All the vendor data was successfully delivered to Magento through Data Flow Application (DFA), specifically customized for WheelerShip. DFA functions as middleware, facilitating seamless communication between multiple systems, particularly Magento and the vendors.
The communication between these systems is facilitated by adapters. In this case, an application programming interface (API)* adapter was utilized to transfer the data from the vendors since they provided the information via APIs. Subsequently, the data was transmitted to the brain of the application, which operates as the central hub responsible for routing requests among the different systems. The application’s brain possesses the necessary knowledge regarding the specific data requirements and destinations, allowing it to effectively coordinate the flow of information between the systems involved. Finally, the eCom adapter transmitted the data to Magento for further processing and integration.
So it worked like this:
However, WheelerShip faced a challenge as they did not have product descriptions provided by this specific vendor. The primary concern was the prospect of hiring a team of content writers and managers, which would be both time-consuming and costly.
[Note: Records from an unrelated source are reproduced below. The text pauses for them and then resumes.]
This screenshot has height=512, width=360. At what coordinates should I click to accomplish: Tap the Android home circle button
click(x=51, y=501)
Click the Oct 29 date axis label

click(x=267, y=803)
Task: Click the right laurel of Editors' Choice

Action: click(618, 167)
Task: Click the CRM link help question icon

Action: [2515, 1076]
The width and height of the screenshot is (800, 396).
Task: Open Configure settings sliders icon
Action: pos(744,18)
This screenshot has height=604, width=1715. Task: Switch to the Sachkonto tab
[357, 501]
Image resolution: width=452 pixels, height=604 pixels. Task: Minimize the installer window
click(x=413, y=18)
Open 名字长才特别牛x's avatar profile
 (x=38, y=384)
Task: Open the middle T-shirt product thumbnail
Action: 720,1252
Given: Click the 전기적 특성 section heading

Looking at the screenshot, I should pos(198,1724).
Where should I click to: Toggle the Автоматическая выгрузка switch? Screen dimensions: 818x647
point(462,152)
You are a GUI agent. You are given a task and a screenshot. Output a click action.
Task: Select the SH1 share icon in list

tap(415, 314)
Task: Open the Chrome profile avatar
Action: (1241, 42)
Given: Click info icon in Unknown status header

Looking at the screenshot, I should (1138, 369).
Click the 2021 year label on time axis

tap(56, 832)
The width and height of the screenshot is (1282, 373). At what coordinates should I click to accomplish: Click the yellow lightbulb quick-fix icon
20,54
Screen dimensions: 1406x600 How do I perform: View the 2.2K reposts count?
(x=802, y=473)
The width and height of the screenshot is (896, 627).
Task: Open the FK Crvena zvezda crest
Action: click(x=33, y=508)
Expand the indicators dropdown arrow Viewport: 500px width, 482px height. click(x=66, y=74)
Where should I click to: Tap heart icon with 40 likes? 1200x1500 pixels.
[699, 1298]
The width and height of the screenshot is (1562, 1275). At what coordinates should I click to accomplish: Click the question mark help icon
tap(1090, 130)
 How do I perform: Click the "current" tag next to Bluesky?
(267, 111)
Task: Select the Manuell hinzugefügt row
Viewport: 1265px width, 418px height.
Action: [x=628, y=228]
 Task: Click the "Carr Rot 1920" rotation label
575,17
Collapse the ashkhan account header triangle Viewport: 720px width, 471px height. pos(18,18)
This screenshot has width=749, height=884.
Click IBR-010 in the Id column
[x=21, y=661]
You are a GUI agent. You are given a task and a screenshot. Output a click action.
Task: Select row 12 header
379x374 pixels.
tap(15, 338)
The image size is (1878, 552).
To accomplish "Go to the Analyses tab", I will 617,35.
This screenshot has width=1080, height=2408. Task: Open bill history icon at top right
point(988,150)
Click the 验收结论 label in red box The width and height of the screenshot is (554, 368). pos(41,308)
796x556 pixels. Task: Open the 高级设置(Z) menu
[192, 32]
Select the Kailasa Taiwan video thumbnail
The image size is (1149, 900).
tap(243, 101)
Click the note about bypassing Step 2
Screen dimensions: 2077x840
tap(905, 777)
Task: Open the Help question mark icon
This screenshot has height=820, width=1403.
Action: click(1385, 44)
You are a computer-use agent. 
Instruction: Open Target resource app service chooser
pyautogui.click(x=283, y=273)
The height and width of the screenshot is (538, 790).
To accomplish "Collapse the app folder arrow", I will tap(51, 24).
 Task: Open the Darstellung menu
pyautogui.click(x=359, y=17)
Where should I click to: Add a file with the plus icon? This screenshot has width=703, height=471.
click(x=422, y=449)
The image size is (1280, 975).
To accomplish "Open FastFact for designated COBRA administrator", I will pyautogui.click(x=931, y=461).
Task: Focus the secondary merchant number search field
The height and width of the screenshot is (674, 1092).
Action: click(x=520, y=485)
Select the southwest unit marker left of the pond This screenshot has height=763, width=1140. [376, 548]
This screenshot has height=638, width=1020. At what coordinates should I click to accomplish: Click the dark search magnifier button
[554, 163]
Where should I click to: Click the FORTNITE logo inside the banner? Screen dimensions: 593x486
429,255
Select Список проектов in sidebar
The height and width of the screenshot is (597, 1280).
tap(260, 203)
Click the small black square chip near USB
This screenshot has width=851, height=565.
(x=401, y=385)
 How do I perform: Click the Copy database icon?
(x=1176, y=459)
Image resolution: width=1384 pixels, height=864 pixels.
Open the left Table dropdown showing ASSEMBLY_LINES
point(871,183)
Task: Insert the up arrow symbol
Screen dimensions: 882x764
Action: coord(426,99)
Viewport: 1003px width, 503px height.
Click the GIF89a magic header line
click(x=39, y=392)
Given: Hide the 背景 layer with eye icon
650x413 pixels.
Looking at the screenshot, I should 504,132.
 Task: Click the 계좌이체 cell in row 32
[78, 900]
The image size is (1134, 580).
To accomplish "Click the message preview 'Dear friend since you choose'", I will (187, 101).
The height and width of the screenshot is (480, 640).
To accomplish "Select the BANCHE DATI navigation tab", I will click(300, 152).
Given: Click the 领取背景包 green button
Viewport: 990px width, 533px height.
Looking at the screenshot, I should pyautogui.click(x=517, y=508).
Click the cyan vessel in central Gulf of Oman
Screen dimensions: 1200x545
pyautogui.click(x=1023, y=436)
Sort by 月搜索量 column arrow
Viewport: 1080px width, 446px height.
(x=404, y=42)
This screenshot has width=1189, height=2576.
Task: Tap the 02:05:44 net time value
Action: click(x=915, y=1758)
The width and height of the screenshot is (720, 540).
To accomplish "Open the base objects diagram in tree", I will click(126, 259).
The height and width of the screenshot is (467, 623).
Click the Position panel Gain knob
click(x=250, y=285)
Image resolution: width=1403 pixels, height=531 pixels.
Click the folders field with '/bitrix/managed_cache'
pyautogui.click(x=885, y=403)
So here comes the brainstorming of alternative approaches to avoid such routine tasks.
Given the recent buzz surrounding OpenAI*, we immediately turned our attention to exploring its capabilities. OpenAI offers APIs to provide developers with powerful tools to integrate natural language processing capabilities into their applications. These APIs leverage cutting-edge deep learning models, such as text-davinci-003**, to understand and generate human-like text responses.
With the text-davinci-003 model, developers can tap into an advanced language model that excels in instruction-following tasks. It is specifically designed to respond concisely and accurately. This model represents a significant advancement in generating high-quality, context-aware text responses, making it ideal for content generation.
So here it was, the solution that should be a perfect fit for our case!
To integrate OpenAI with WheelerShip, we established a connection between OpenAI and DFA using a custom API adapter designed specifically for system communication. The text-davinci-003 model was designated as the target for the requests. Thus, when some product of the tire vendor lacked description, DFA would send a request to OpenAI via APIs and text-davinci-003 generated it.
As WheelerShip deals with multiple vendors and a wide range of products, we needed to configure OpenAI requests specifically for generating product descriptions for the tire vendor. Accuracy and SEO-friendliness of the received data were also crucial considerations.
We configured DFA to send requests to OpenAI based on tire brand and name, and in return, receive a relevant product description. Since WheelerShip had limited space for descriptions, we set a character limit of 100 symbols to ensure concise content.
However, we encountered a challenge with OpenAI’s text generation. It sometimes produced text longer than the specified 100 symbols, while DFA only accepted inputs of that length. Yet, text-davinci-003 could not be asked to generate text in any other way. To address this, our developers came up with a backend solution to handle this aspect effectively. They programmed DFA to receive the text only after a full stop.
Another issue arose when OpenAI occasionally generated irrelevant content such as pieces of code or unrelated links. To mitigate this, our developers configured the backend side to prevent such data from entering DFA, ensuring the generated information remained relevant and appropriate for the product descriptions.
By harnessing the capabilities of OpenAI to generate text, we were able to save hundreds of hours that would have otherwise been spent by content writers and managers in creating product descriptions for WheelerShip's marketplace. In addition, the product descriptions generated by OpenAI were not only concise but also relevant and SEO-friendly. This not only improves conversions but also ensures an effective and seamless customer experience on the marketplace.